July 15, 2002

Audi Tech Challenge: Taking Care of Their Own
Text and Photos by Christian Long and David Smith

With Audi's sales growth in America over the past five years, Audi dealers have expanded their sales and service staff tremendously. With so much new blood sometimes the experienced staff gets overlooked and lost in the deluge of growth. Audi sales personnel have always been rewarded for their performance through salary commissions, discounts on new cars, and many other incentive plans sponsored by the dealers and Audi of America. But the service technicians have never had any programs to reward them for their performance beyond smiley stickers on their paychecks, at least until now.

Three years ago Audi of America implemented a program called Tech Challenge under the direction of Mike Nelson, the North American Audi Service Operations Manager. The goal of the Tech Challenge is to identify the top Audi techs in North America and reward them for their knowledge of Audi products. This involves not only testing their diagnostic and technical knowledge of Audi automobiles, but also Audi's 100 year history (sans the 60 Minutes public relations debacle).

Can you diagnose an A8 with a misdirected Navigation system, intermittent boost on a 5000 turbo or a rear differential that won't engage on a Coupe Quattro? Can you interpret vague descriptions of car sounds from customers with the descriptive ability likened to the doublespeak in Orwell's 1984? These are some of the skills required to be an Audi technician, and typical types of problems they will encounter on a daily basis. Successfully competing in the Tech Challenge requires the experience and knowledge to tackle the jobs mentioned above, as well as the ability to answer tough historic questions such as "what is the degree of angle of the V16 in the Auto Union Grand Prix Hillclimb race car?"

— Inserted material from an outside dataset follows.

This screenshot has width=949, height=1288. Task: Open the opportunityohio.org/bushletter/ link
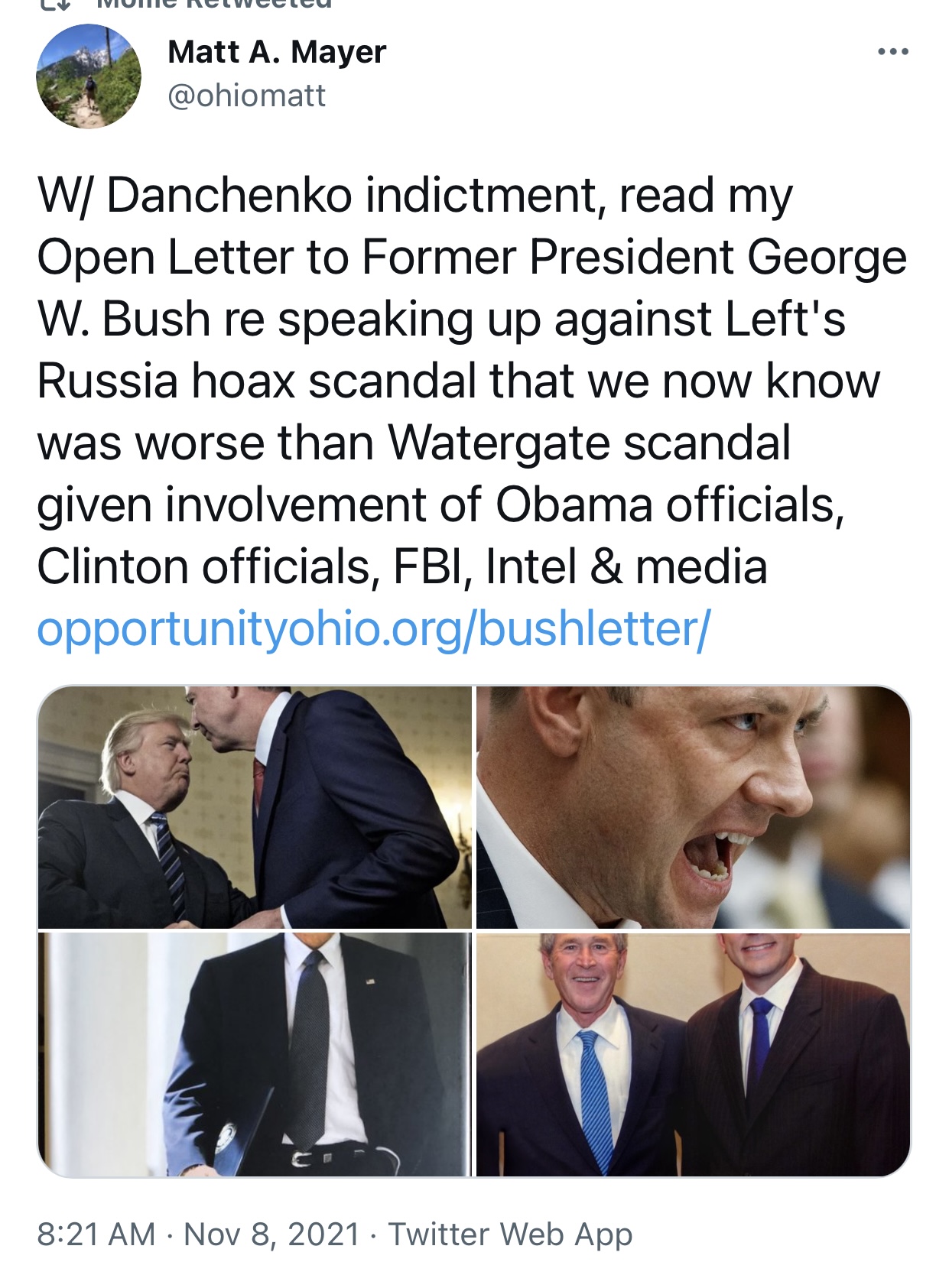click(x=374, y=628)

What type of reward can a tech expect for being the best of the best? How about a week long trip to Germany, courtesy of Audi? All transportation costs, hotels, tours, meals, drinks, souvenirs, tips, and even some spending cash paid in full by Audi. How about a free 3-year complimentary lease on an RS6 for the top winner? Well, no RS6, but it it's nice to dream. For the 2002 Tech Challenge, the top eight ranking technicians and their guests were invited to Germany for a vacation to see the factories where the Audis are made and to see Castles where wars were made.

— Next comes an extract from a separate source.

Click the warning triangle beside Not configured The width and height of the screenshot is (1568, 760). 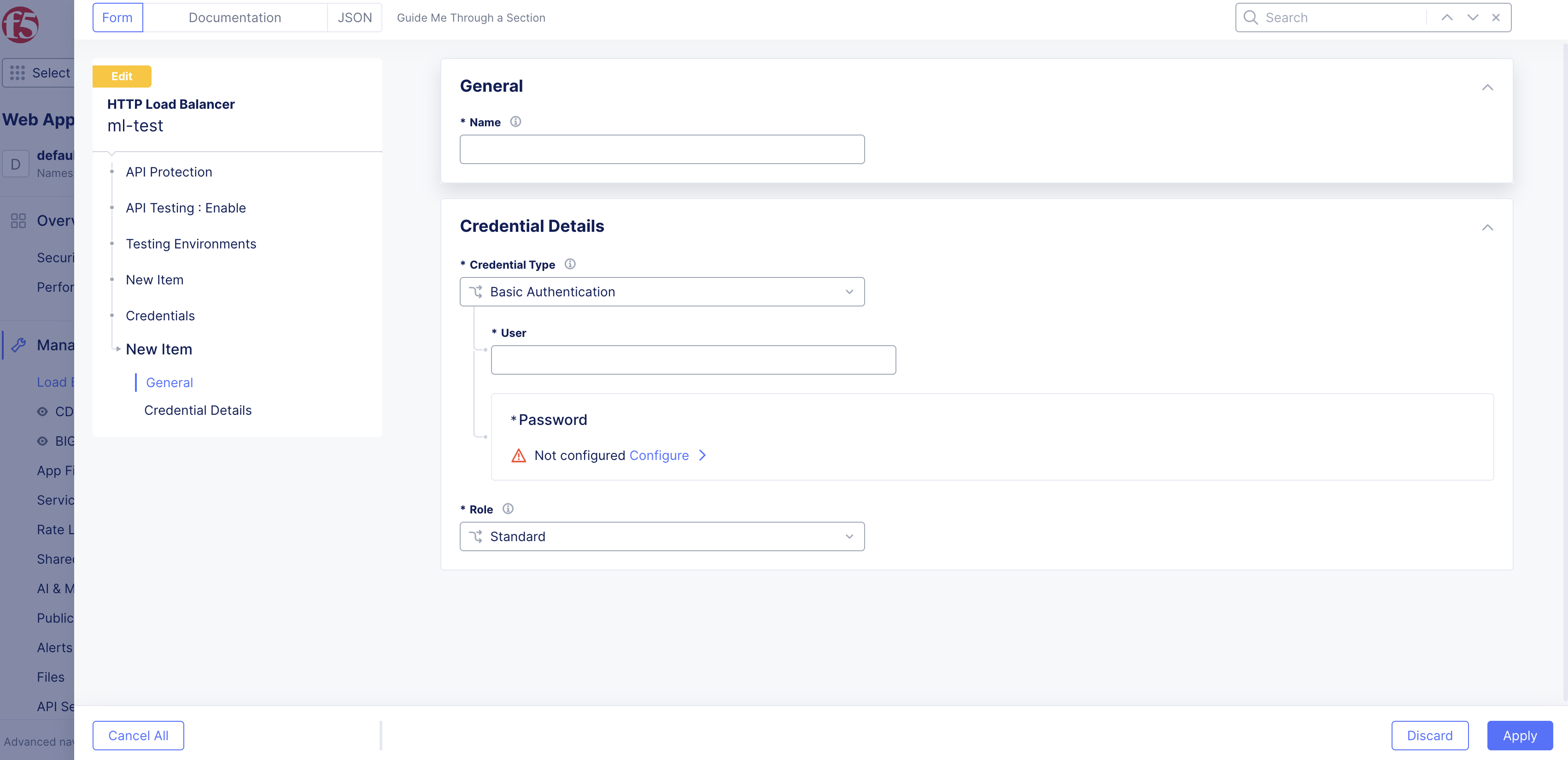pyautogui.click(x=519, y=455)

I was lucky to join this year's Tech Challenge trip to Germany and see first hand how Audi takes care of its own. I was not invited due to my technical skills, since I am only gifted in the art of driving my car the service department at my dealer. Rather I was invited as a guest of one of the top technicians, Mike Hadley of Classic Audi in Orlando, Florida. Mike was not able to take his wife on this year's trip due to her pregnancy and he generously offered his guest spot to me.

Identifying the Best

Audi started with over 500 technicians in North America and let the games begin! The original Tech Challenge involved inviting all the techs to a remote junkyard to have them battle each other Mad Max style. However the training staff soon realized this had little to do with testing their knowledge of Audis and just resembled the English show Junkyard Wars (but with a better suntan and a dental plan).

These days the first round of the Tech Challenge begins with a written test sent out to all qualified Audi Technical Specialists who have attended at least one required Audi training course during the previous year. The written test assesses each technician's knowledge of Audi history, wiring diagrams, proper procedures, general diagnostic skills, and just about everything short of a Rorschach Ink Blot psychological test. The top 50 scorers of the written test are invited to compete in round two, which is where the real work begins.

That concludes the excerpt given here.